IE7 data flush feature
p2p news / p2pnet: Bill and the Boyz are adding a feature to IE7 that’s certain to be popular with people who visit adult sites, for purely educational purposes, of course.
Surfers riding the cyberwaves on Firefox already have ‘Clear Private Data’ (right) which deletes browsing, saved information and passwords, cookies, cache and authenticated sessions and now IE7, ” will have a thorough flush feature that clears its history and all associated files stored after a Web site is accessed,” says PC World.
Quoting Uche Enuha, a program manager on the IE user experience team, IE 6 users have to spend time trying to expunge the information stored after a web site has been visited, says the story.

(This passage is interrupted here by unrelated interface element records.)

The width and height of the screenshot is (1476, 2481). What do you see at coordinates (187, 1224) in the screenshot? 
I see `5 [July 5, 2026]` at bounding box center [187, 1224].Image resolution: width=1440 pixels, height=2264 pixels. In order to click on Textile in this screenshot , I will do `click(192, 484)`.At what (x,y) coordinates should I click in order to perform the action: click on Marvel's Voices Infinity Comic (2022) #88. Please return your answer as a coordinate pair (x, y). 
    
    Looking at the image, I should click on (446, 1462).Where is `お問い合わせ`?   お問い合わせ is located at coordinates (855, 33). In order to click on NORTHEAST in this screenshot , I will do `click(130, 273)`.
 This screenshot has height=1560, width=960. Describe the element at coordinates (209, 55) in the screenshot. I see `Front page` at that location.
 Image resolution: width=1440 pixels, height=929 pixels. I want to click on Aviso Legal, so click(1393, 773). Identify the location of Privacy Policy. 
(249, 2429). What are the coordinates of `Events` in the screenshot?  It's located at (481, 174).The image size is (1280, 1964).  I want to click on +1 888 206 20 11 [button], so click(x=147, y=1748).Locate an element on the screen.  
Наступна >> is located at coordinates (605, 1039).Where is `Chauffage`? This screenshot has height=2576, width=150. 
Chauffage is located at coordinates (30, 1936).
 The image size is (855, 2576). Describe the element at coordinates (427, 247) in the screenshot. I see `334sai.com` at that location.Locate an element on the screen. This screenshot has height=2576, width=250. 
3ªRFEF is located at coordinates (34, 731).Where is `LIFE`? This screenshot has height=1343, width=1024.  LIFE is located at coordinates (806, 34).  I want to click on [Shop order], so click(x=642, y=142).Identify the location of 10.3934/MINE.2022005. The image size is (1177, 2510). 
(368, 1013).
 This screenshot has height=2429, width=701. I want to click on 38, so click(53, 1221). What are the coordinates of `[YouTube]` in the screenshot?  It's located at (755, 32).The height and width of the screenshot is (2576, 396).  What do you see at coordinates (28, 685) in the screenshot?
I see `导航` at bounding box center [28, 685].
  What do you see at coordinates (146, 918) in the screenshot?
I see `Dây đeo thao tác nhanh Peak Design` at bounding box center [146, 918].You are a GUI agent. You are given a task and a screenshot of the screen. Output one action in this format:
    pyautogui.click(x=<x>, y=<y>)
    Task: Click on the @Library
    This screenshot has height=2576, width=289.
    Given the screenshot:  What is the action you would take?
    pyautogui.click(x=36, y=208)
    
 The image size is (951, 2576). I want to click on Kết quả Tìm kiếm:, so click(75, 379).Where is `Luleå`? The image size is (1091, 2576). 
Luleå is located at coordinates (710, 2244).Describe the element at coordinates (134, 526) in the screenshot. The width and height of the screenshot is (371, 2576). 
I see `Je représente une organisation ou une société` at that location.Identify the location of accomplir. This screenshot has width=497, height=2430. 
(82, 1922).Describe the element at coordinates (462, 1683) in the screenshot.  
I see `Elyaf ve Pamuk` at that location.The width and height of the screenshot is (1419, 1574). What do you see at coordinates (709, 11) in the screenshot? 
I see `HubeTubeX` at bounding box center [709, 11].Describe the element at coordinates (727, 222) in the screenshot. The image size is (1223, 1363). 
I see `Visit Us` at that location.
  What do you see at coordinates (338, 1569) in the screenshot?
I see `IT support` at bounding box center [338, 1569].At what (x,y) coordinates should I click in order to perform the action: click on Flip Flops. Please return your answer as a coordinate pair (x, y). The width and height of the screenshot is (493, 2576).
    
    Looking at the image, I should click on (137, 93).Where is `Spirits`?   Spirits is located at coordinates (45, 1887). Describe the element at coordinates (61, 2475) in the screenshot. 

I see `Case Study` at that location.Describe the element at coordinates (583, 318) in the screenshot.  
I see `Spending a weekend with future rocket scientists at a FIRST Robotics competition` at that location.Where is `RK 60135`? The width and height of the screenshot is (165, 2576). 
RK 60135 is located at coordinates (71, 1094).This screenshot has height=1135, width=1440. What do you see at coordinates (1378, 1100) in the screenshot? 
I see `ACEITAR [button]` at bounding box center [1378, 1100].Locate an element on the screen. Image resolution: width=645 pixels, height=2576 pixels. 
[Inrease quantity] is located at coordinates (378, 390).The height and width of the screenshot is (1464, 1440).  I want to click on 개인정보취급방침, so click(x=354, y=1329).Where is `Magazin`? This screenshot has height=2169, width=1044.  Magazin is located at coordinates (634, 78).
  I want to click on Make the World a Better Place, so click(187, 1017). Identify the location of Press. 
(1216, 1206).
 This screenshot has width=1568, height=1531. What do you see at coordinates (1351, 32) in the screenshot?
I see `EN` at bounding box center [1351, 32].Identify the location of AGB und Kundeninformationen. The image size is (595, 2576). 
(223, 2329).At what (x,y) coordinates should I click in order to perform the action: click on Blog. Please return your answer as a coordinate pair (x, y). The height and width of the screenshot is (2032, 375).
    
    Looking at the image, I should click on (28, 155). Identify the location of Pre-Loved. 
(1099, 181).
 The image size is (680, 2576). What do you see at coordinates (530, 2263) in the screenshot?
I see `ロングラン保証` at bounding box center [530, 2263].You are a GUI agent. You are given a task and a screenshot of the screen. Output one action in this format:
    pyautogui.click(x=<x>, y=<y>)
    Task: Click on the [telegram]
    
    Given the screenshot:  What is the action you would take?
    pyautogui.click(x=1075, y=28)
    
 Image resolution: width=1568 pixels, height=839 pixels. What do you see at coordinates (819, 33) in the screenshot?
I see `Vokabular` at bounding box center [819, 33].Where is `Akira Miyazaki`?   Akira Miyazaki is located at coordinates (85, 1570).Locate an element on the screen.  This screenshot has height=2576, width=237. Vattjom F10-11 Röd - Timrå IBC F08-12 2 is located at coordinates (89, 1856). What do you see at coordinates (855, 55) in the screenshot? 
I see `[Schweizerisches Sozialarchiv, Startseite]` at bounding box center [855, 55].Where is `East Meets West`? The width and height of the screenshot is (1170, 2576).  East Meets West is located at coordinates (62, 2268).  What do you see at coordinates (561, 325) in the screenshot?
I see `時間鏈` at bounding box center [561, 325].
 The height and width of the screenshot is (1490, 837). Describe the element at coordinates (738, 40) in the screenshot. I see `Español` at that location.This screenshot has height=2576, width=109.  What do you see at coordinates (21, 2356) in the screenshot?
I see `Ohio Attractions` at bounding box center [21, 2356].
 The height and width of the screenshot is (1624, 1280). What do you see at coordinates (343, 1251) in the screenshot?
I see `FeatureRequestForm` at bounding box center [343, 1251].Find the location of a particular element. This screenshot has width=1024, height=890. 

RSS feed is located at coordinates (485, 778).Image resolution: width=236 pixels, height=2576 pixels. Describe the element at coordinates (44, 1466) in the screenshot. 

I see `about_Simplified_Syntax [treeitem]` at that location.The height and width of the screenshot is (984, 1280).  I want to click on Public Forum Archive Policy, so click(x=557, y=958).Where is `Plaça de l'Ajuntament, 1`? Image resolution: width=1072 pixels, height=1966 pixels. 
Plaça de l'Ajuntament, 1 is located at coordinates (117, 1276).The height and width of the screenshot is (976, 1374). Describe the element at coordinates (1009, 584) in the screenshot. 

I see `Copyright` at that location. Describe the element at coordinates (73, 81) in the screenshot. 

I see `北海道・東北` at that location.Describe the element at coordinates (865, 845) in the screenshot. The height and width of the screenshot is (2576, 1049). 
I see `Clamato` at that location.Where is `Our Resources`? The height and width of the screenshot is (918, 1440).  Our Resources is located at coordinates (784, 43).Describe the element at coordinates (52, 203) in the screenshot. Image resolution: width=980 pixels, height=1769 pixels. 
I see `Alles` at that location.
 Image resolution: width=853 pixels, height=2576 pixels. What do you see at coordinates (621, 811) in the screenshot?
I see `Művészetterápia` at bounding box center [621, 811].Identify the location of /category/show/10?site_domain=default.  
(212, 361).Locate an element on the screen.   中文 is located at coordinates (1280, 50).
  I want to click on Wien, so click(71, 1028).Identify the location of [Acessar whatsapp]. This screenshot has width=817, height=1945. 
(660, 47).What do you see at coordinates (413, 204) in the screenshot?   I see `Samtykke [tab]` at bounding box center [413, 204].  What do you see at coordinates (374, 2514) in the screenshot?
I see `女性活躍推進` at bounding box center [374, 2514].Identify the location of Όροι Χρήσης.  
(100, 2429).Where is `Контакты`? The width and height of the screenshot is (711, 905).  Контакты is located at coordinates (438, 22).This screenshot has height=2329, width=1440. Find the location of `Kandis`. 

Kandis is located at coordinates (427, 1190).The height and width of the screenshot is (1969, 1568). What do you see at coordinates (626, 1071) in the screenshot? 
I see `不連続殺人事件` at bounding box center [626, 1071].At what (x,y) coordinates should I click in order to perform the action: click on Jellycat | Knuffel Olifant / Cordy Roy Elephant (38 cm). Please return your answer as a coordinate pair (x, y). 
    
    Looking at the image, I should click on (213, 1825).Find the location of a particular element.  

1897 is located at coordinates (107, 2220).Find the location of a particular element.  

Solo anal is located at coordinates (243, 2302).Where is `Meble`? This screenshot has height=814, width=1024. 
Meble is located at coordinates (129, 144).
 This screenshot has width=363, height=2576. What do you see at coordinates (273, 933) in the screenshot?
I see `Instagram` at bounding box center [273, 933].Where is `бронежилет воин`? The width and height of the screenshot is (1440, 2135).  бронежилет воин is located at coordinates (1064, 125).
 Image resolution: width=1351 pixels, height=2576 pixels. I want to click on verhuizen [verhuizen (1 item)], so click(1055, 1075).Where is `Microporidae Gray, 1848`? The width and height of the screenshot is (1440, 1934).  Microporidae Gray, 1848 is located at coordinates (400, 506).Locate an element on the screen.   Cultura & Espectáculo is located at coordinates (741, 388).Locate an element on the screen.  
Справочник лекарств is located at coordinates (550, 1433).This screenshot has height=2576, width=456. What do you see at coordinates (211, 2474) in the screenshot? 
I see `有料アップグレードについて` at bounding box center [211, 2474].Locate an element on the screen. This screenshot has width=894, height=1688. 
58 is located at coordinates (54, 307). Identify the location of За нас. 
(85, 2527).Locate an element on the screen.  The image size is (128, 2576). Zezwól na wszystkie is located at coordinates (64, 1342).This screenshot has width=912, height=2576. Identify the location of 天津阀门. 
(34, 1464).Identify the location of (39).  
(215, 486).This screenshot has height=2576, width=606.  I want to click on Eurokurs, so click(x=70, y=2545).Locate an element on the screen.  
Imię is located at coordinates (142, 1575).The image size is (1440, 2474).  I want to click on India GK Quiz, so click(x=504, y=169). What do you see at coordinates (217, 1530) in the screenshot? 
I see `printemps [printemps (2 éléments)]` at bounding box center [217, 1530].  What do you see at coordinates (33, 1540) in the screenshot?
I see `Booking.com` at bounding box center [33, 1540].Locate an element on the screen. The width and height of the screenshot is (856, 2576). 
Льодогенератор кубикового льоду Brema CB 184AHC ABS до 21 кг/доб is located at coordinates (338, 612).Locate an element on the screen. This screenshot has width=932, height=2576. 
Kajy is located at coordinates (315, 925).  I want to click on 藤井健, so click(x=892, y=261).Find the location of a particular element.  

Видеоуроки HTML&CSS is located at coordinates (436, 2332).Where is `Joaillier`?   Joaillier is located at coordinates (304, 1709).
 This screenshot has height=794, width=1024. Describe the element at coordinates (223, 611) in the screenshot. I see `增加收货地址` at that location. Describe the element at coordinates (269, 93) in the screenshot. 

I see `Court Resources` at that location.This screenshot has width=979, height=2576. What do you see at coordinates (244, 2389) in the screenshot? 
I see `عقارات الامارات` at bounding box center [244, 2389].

With IE7, they’ll be able to delete all of those at once, or individually choose which ones to wipe through ‘delete browsing history’.
And the feature, “goes deeper than a novice user would likely pursue,” PC World has Enuha saying.
“For example, deleting files from the temporary Internet files folder will also clean out attachments stored by the Outlook e-mail program in that folder.”
Also See:
PC World – Internet Explorer 7 Will Flush Its History, January 17, 2006






January 18th, 2006 at 3:31 am
It shouldn’t be so surprizing that anything “new” that Microsoft puts out won’t actually be “new”. They will be behind again by the time they offer their crap. They will have to embrace open source at some time or continue fruitlessly catch up to the technological wave the open sourcers are already riding.
January 18th, 2006 at 6:02 am
January 18th, 2006 at 4:25 pm
Windows historically has not really erased data when the user tells it to. IE in particular, and other parts of windows have kept history and/or cache files deliberately concealed from the user, and when instructed would clear the visible caches but not the hidden ones.
The following is a relatively old page but it explains about this.
http://www.fuckmicrosoft.com/content/ms-hidden-files.shtml
Maybe they’re changing this now? Somehow I doubt it.
Knowledgeable users who care about security, privacy and control have long since abandoned IE anyway. Still, the fact that Microsoft is now having to compete again, even a little, is ahopeful sign that its oppressive hold over the computer industry is finally crumbling.